TASK — Your copy should match the listing word for word, apart from the pictures, which are left out.
▼▼▼
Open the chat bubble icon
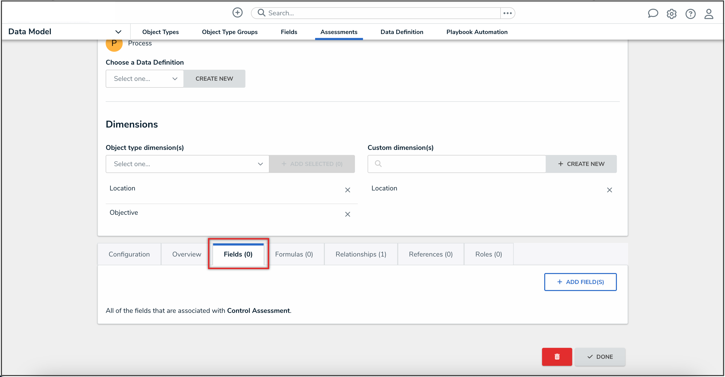This screenshot has width=725, height=377. (652, 14)
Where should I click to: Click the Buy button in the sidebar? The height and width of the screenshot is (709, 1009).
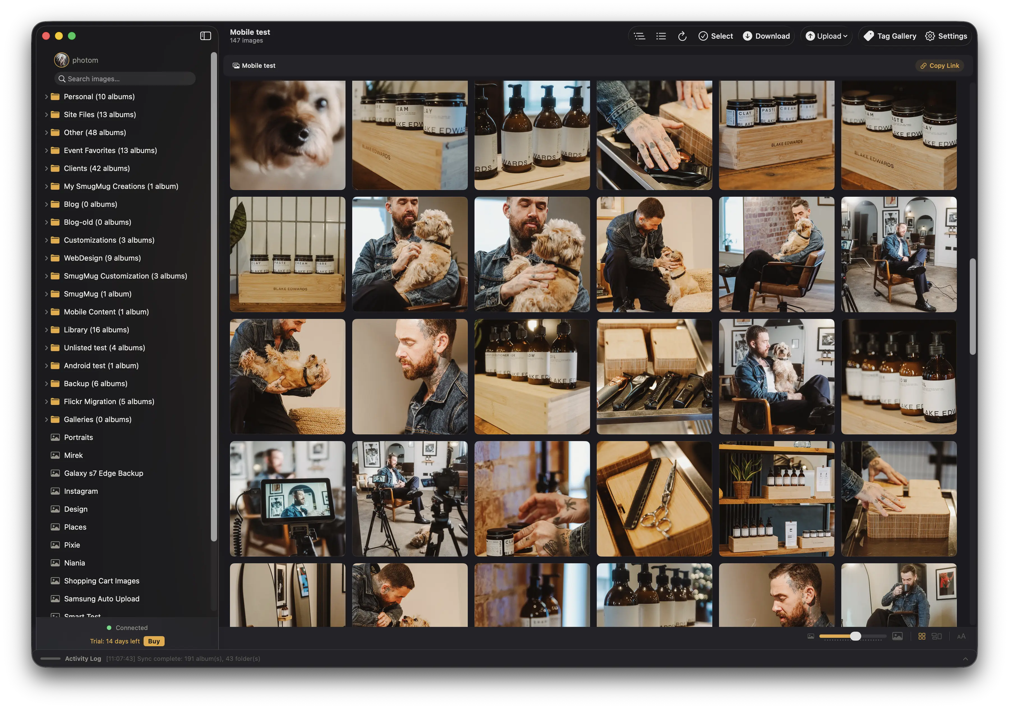coord(153,641)
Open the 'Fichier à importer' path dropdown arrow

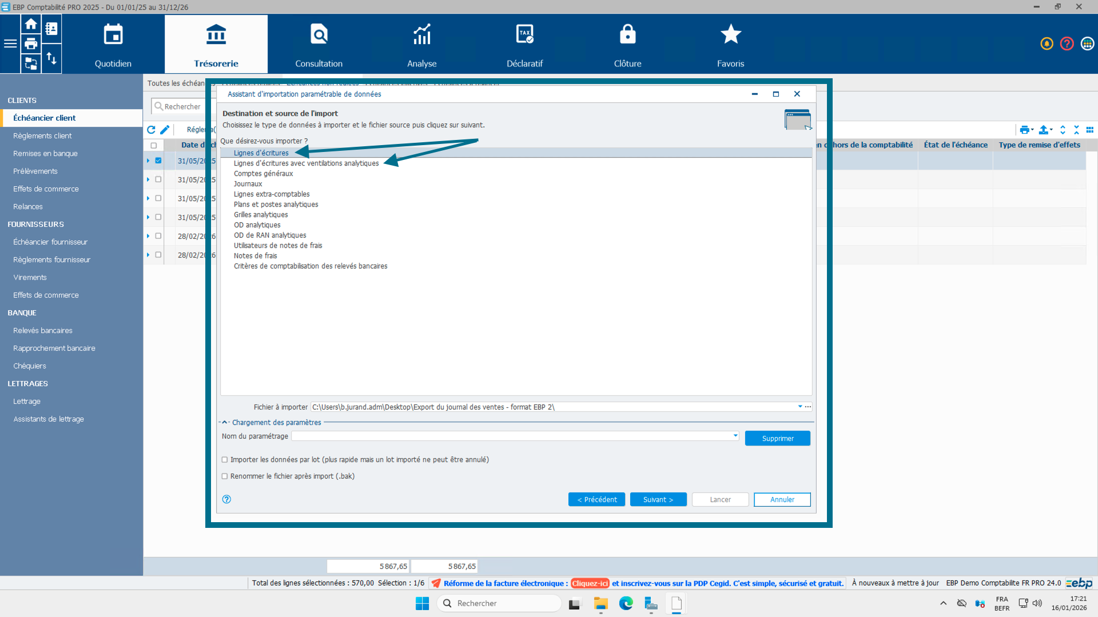click(799, 407)
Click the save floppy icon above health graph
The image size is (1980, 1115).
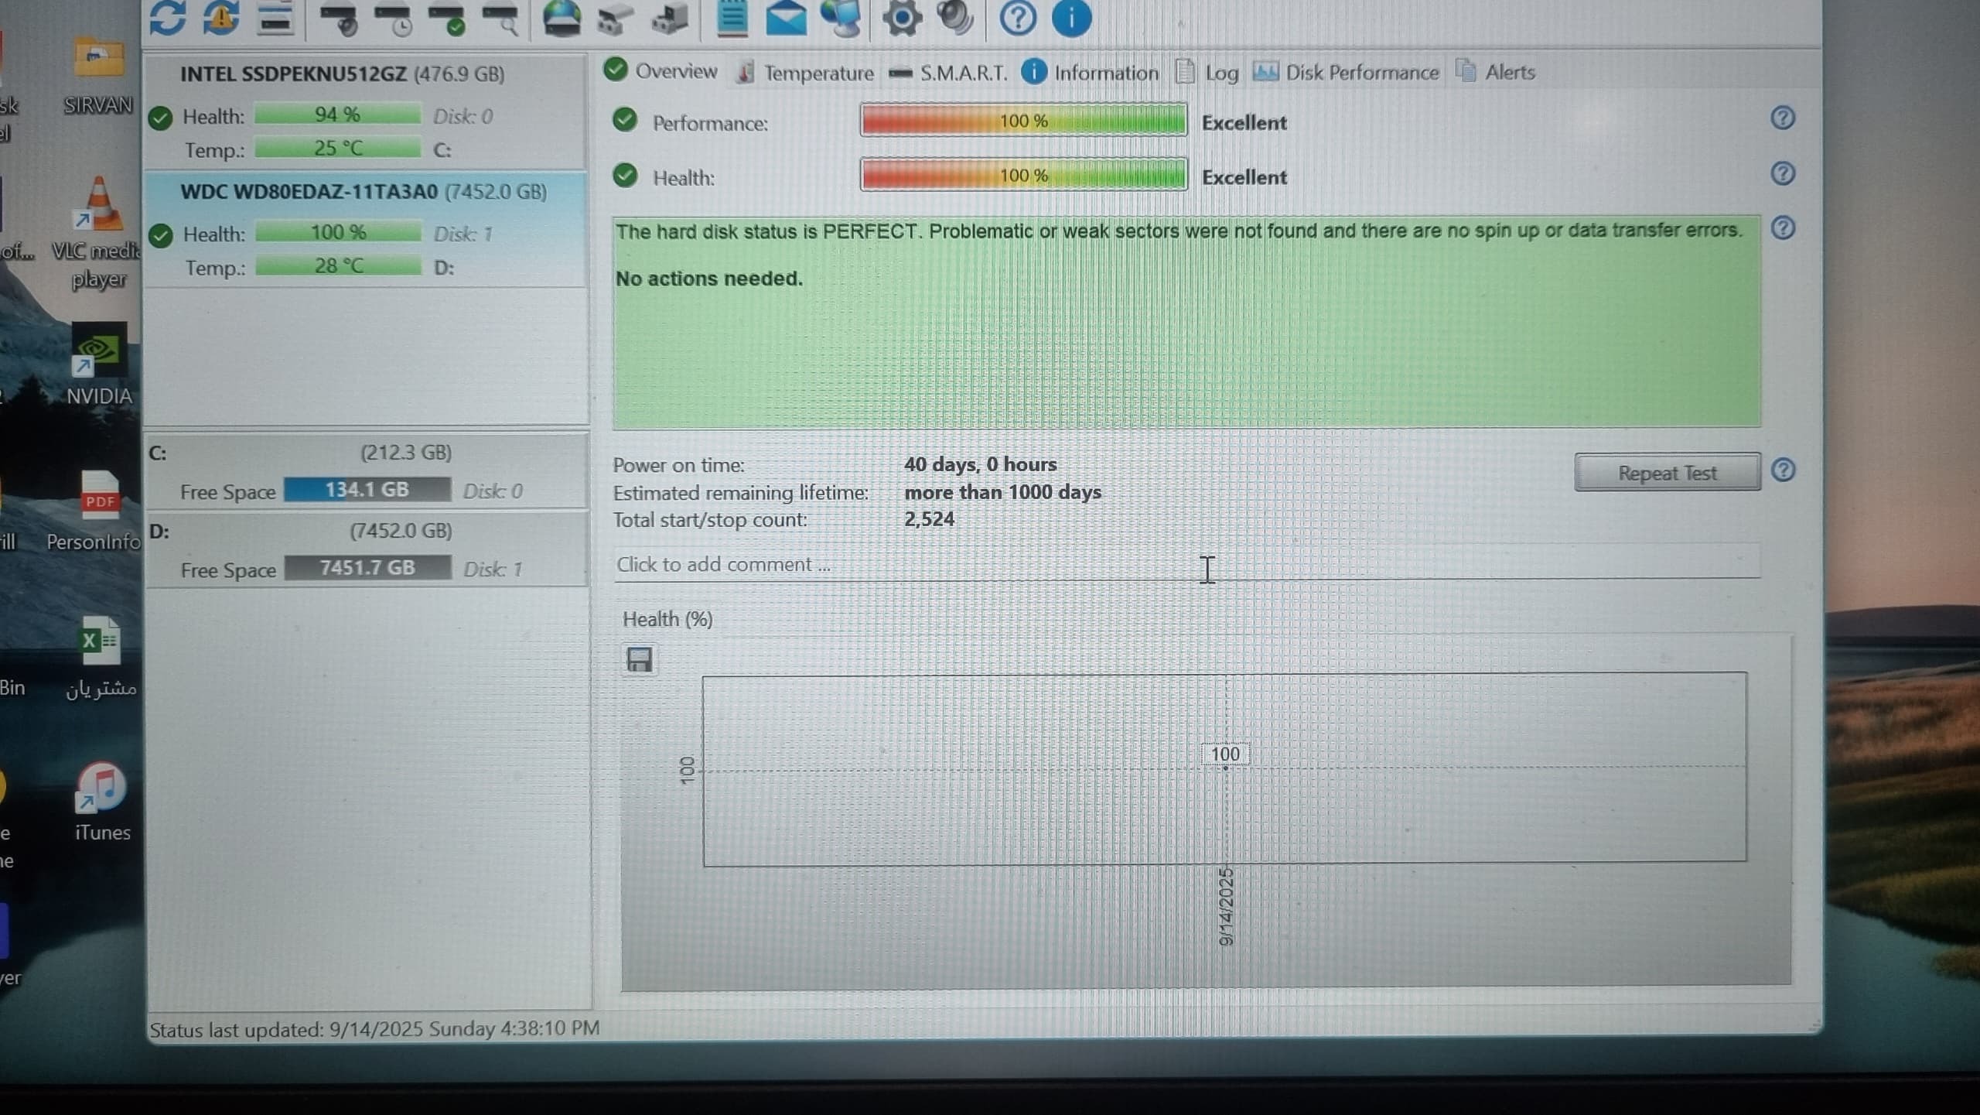[x=639, y=660]
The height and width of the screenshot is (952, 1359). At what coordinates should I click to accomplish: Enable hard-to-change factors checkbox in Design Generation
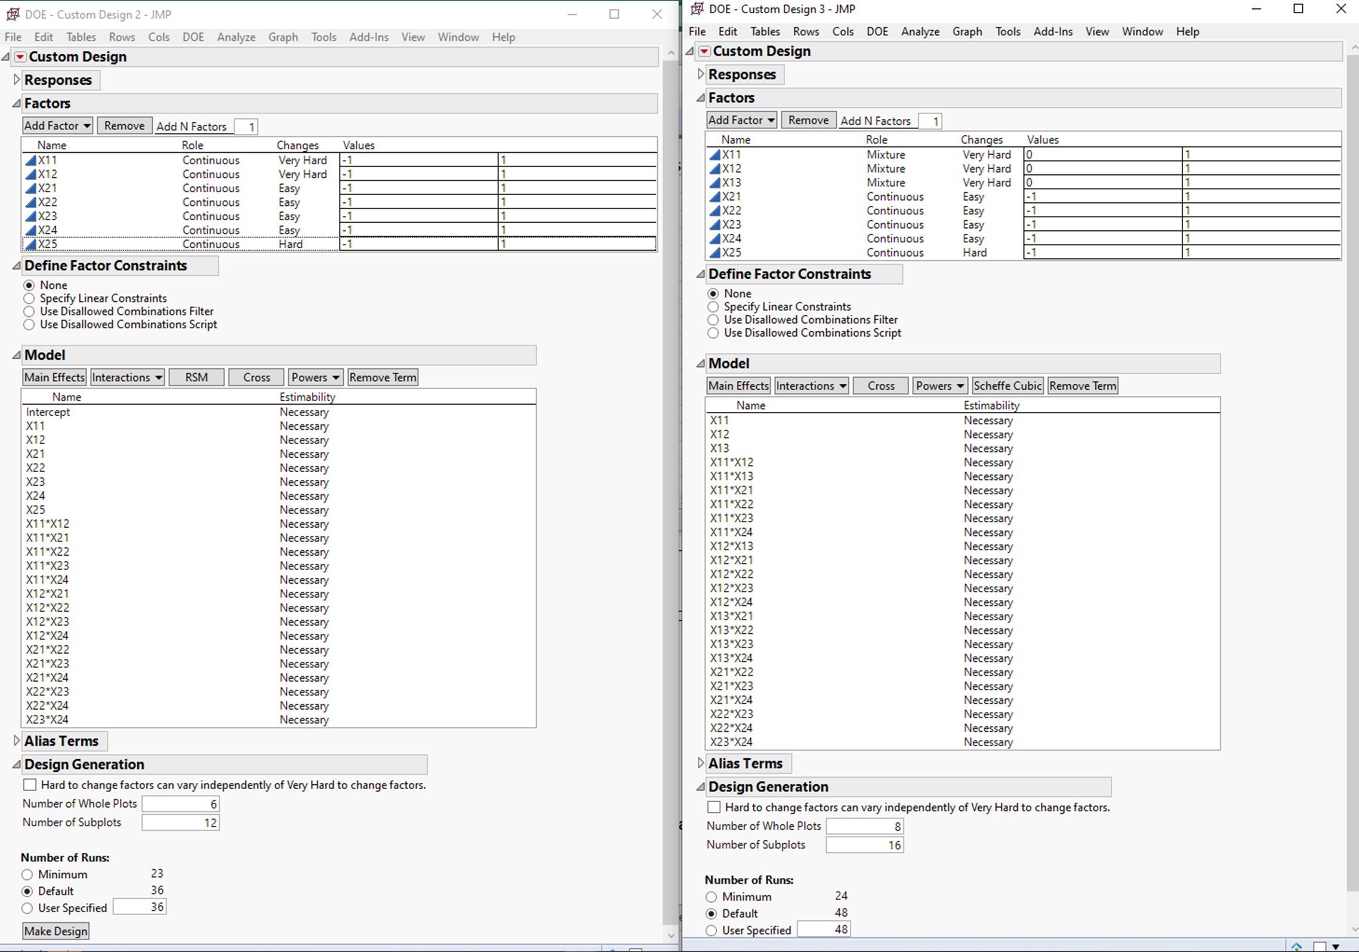pos(30,784)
▲▲▲
ANSWER BOX —
Open the chat bubble icon
This screenshot has width=725, height=377. (652, 14)
Where should I click to: Click the Buy button in the sidebar? The height and width of the screenshot is (709, 1009).
coord(153,641)
Open the 'Fichier à importer' path dropdown arrow

click(799, 407)
Click the save floppy icon above health graph
The image size is (1980, 1115).
[x=639, y=660]
The height and width of the screenshot is (952, 1359). At what coordinates should I click to accomplish: Enable hard-to-change factors checkbox in Design Generation
pos(30,784)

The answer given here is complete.